How expressive is the code generation language? Values range from 1 where there is no generation language to 5 where the generation language is a programming language in its own right.

Clarity

How clear is the generation code? Values range from 1 where everything is a messy mix of languages in the same file to 5 where everything is written in the same language and easily followed by developers new to the codebase.

Unintrusiveness

How unintrusive is the code generation? Values range from 1 where you need a completely new toolset to 5 where the code generation requires no additional dependencies.

Roll your own

This is the simplest form of code generation. Write a program that uses print statements to write another program. It may sound like a bad idea, but if you structure your code well it can actually be easier to maintain than most of the other approaches. It also has no extra dependencies and it doesn’t introduce any other languages to your codebase. The main drawback of this approach is that it doesn’t scale well to multiple output languages. In my experience you will end up writing a lot of code and having to refactor for every new output format.

Roll your own

Learn More

  • Protobuf plugins implement their code generation directly in C++. Have a look at their GitHub repo.

Model-based

Model-based code generation tools take a model as input and generate code. The input model can be a domain-specific language or a standard data format like JSON. The most common model-based generators are Protobuf and OpenAPI (Swagger). These are great for model and SDK generation across multiple different languages but are very limited in their expressivity. Although the model code is clear and concise, the generated code is often messier than necessary (due in part to the lack of expressiveness).

Model-based

Learn More

Template engines

The most common general-purpose generation mechanism is template engines. Templates are used extensively to generate HTML websites. Some common template engines are Jinja2, Mustache, PHP, eRuby, and Swift GYB. Templates work by interleaving verbatim output with generation instructions. With special control sequences in-between. When the template is executed the templating engine replaces the instructions with the generated code. See for instance the Mustache Demo.
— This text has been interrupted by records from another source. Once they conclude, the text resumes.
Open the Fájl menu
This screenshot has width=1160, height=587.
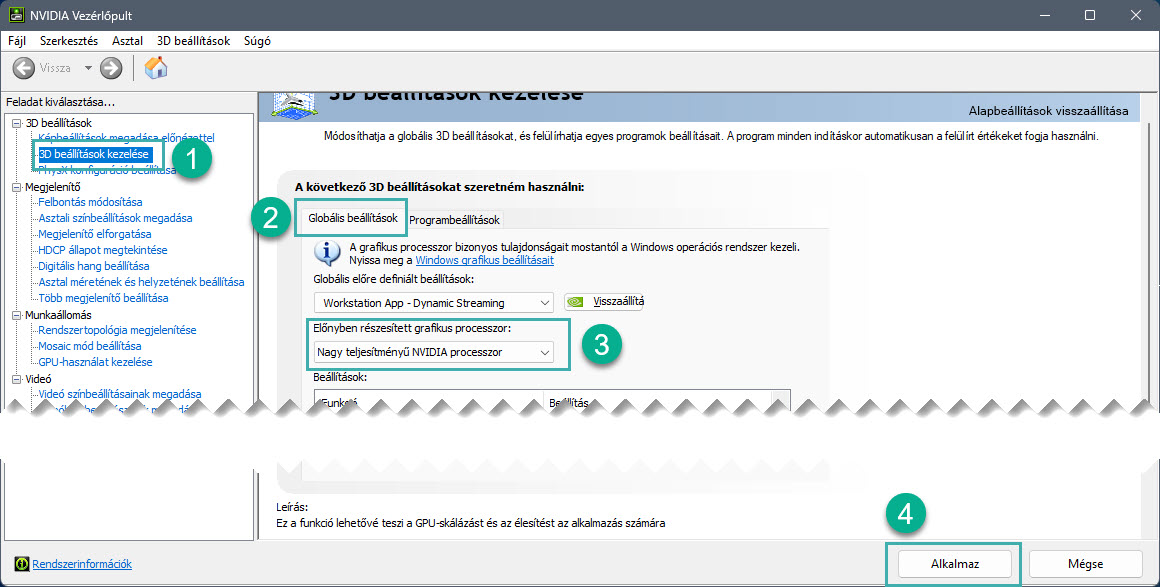17,41
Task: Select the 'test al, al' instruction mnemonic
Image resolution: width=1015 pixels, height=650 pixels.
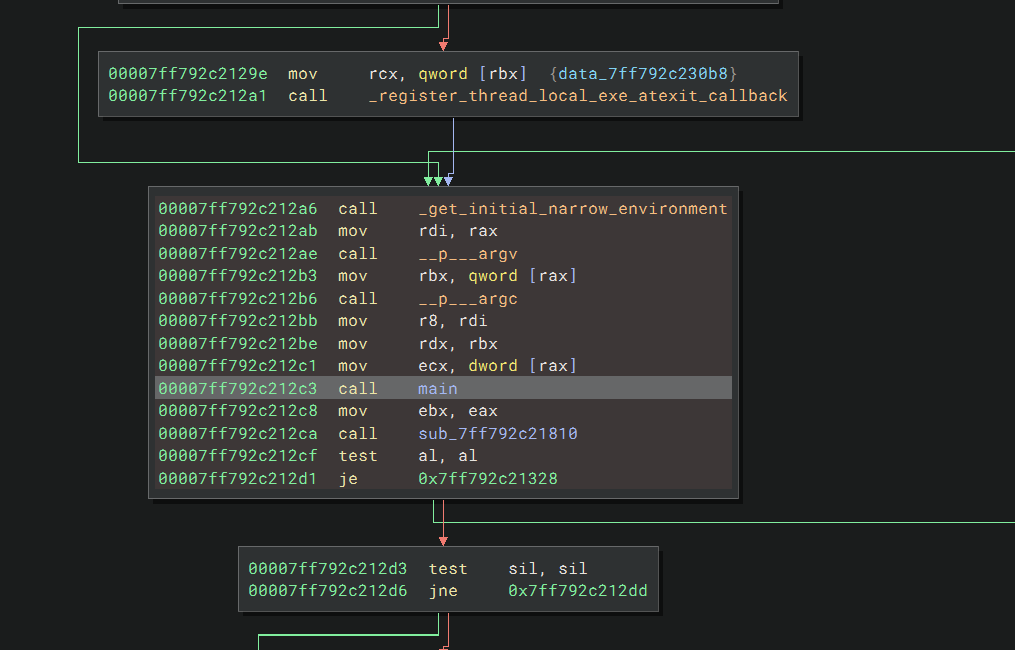Action: (x=357, y=456)
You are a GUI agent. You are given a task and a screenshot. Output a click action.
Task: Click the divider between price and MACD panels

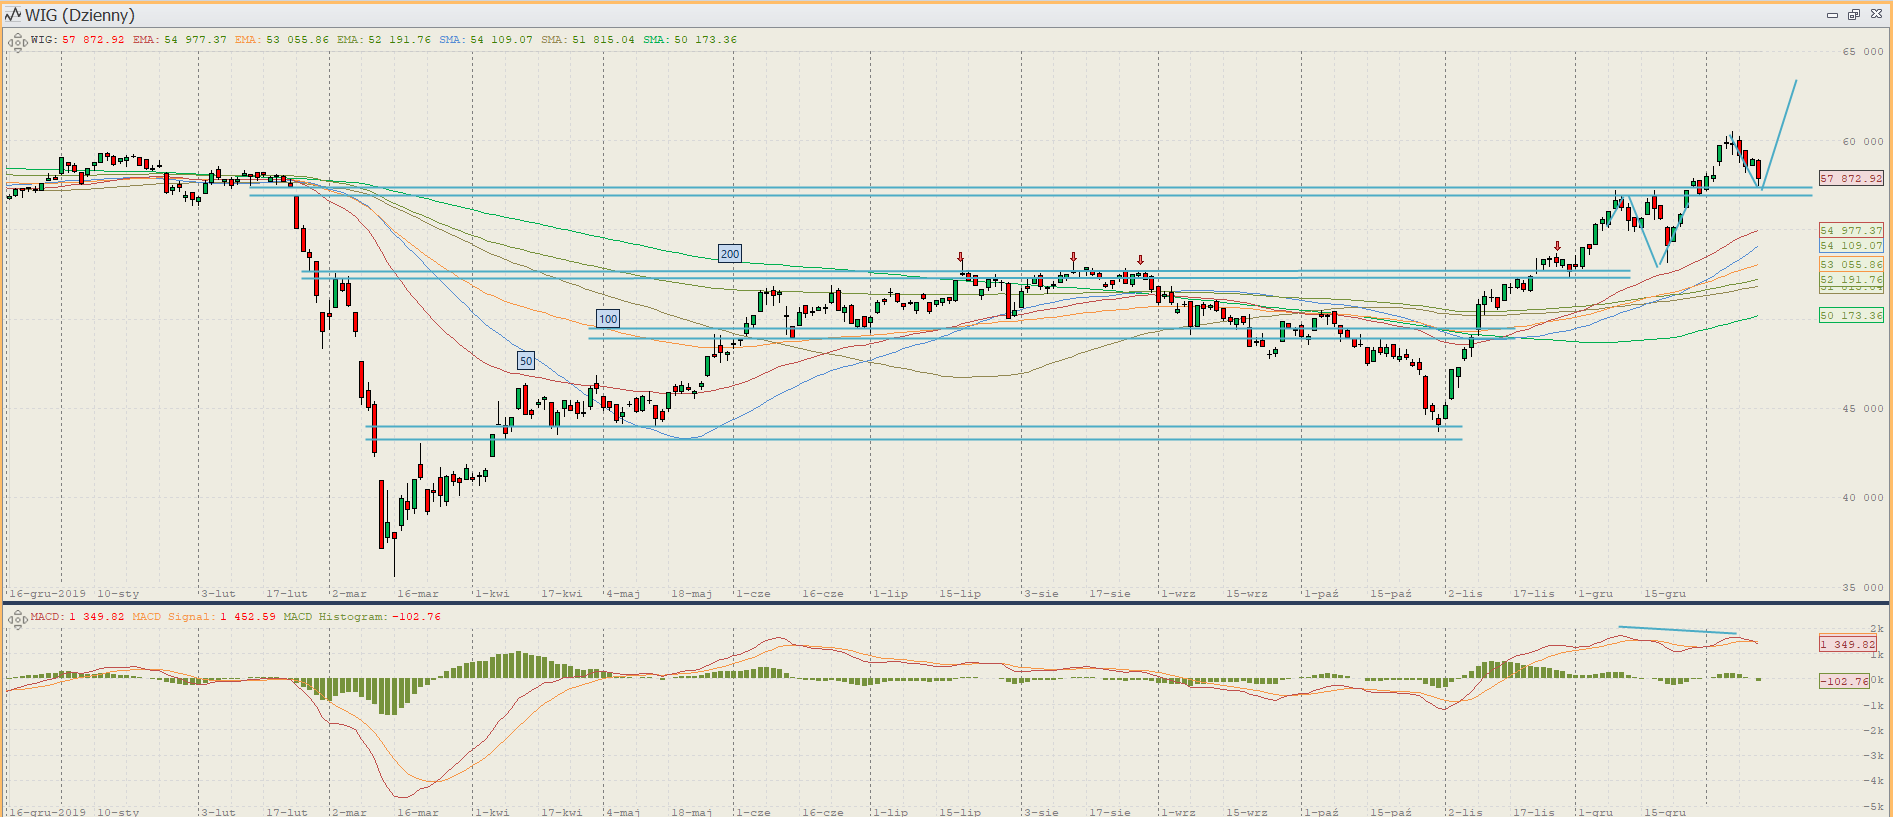946,603
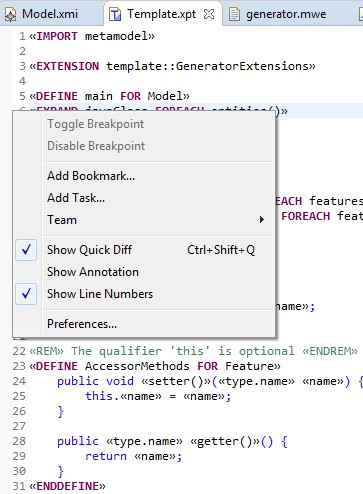363x494 pixels.
Task: Click the Template.xpt tab icon
Action: 115,14
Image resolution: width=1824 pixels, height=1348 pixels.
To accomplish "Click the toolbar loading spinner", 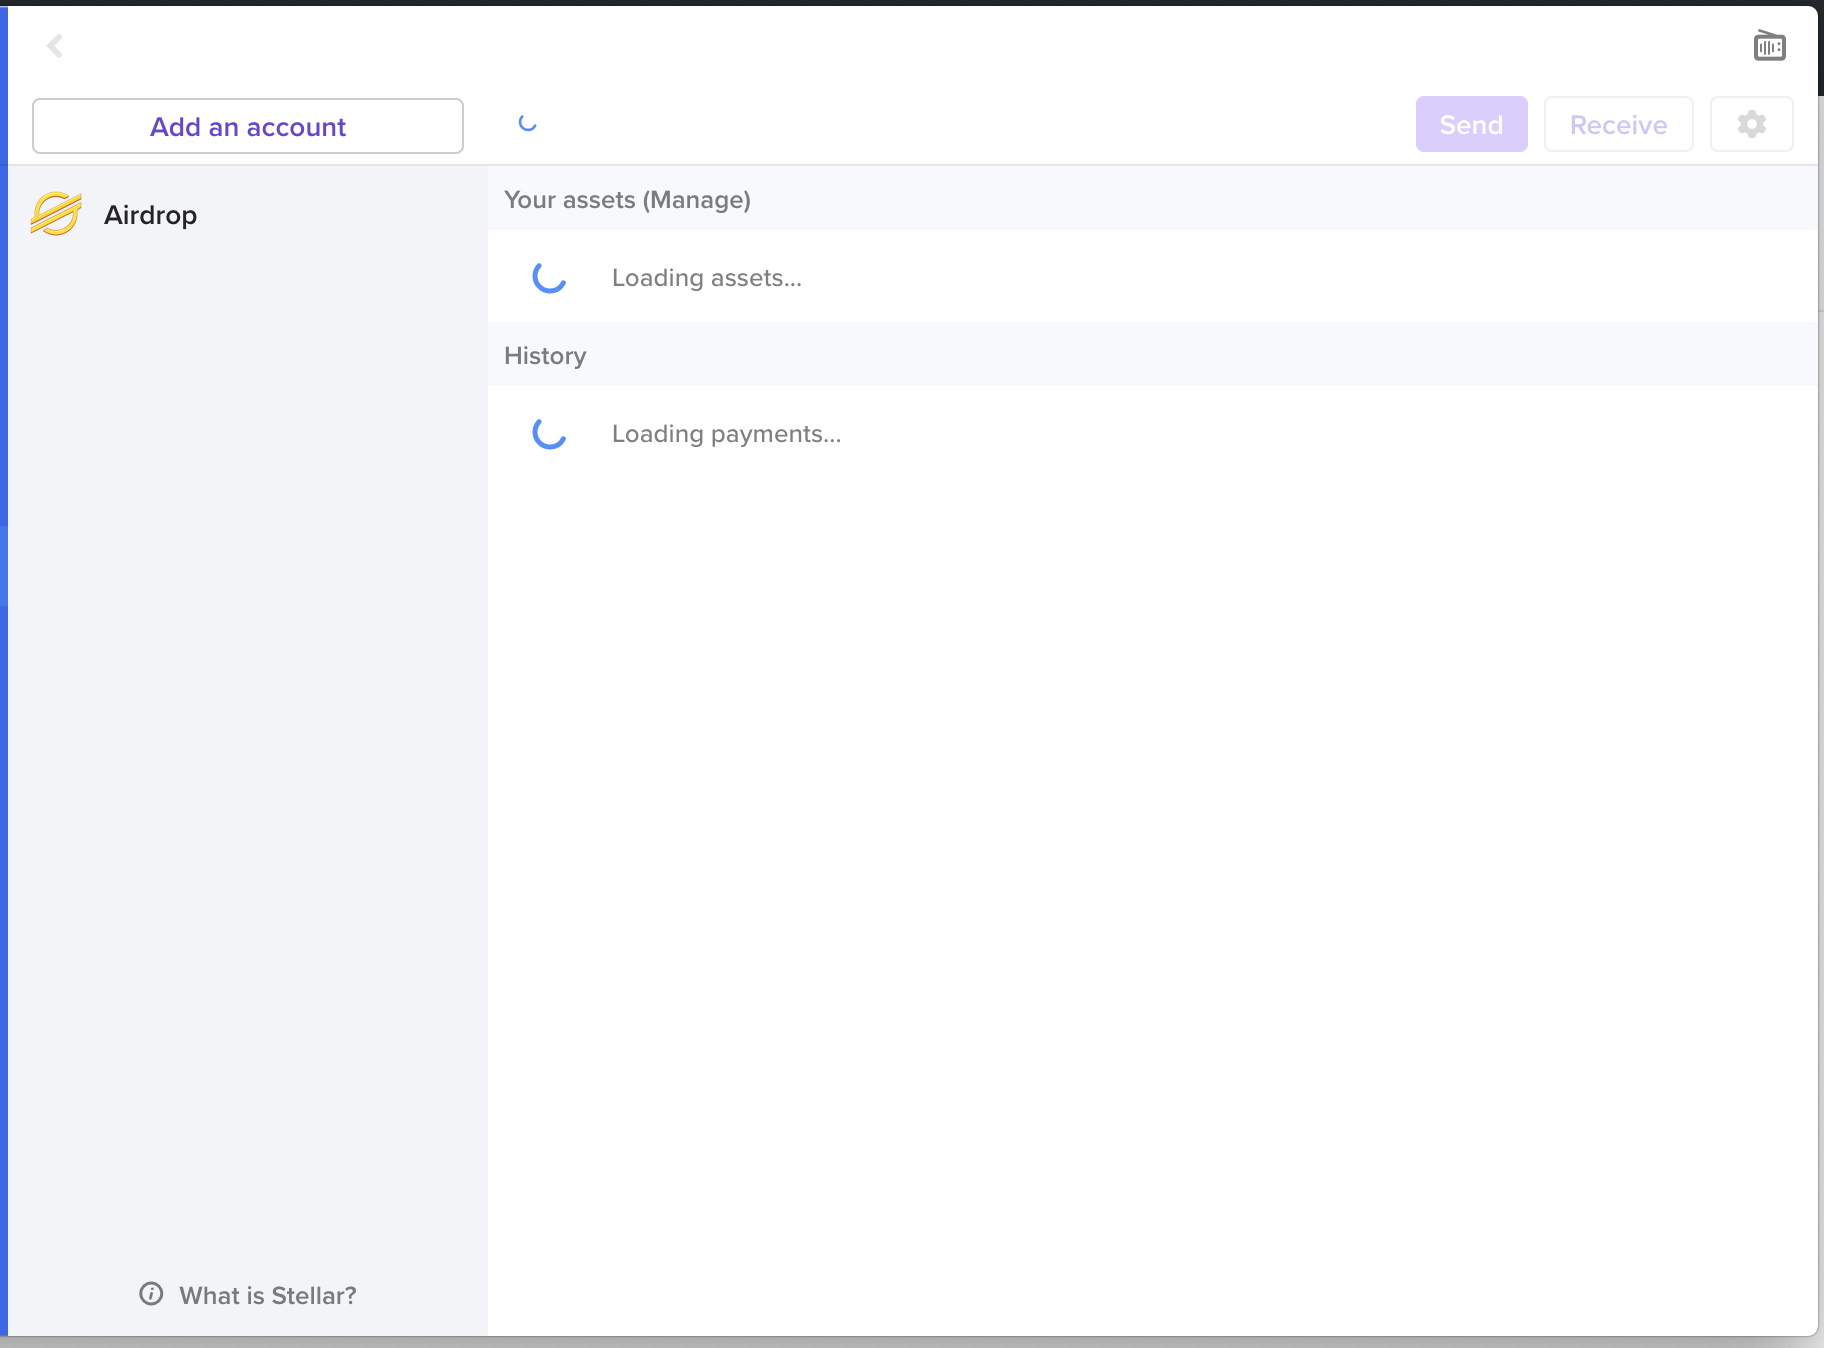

Template engines shine when the generated code has a consistent structure, like in HTML. Most template engines (Mustache, Jinja2) lack expressivity: they only allow a small set of basic constructs (a.k.a. logic-free templates). While this is desirable for simple “fill in the blanks” use-cases, it will limit what you can generate.

The more expressive template engines (PHP, eRuby, GYB) are powerful but come with the price of having to introduce dependencies and separate languages to your codebase (unless, of course, your codebase happens to be in one of these languages). The template code can also end up being a jumbled mess of different languages.

Logic-free

Logic-free templates

General

General templates

Learn More

See the Wikipedia page for a full list of template engines and their capabilities.

Built-in Metaprogramming

Some languages like C, C++, Julia, and Rust have built-in metaprogramming constructs. These let you mix normal code with meta-code. These are great for simple use cases but overuse often leads to hard-to-understand code. The main disadvantage is that you have to be using one of these languages to start with and even then you can only generate more of the same language.

Built-in metaprogramming

Learn More

Conclusion

Code generation is a powerful tool. It lets you automate writing boring repetitive boilerplate code, write cross-language interfaces and SDKs, and generate code from higher-level specs.

But it's not without issues. One of the main issues with code generation is the need to mix the code that is doing the generation with the code that is being generated. In general these are two different languages. Better IDE support for this use case would be a good step in the right direction.

I will keep exploring options and sharing what I learn.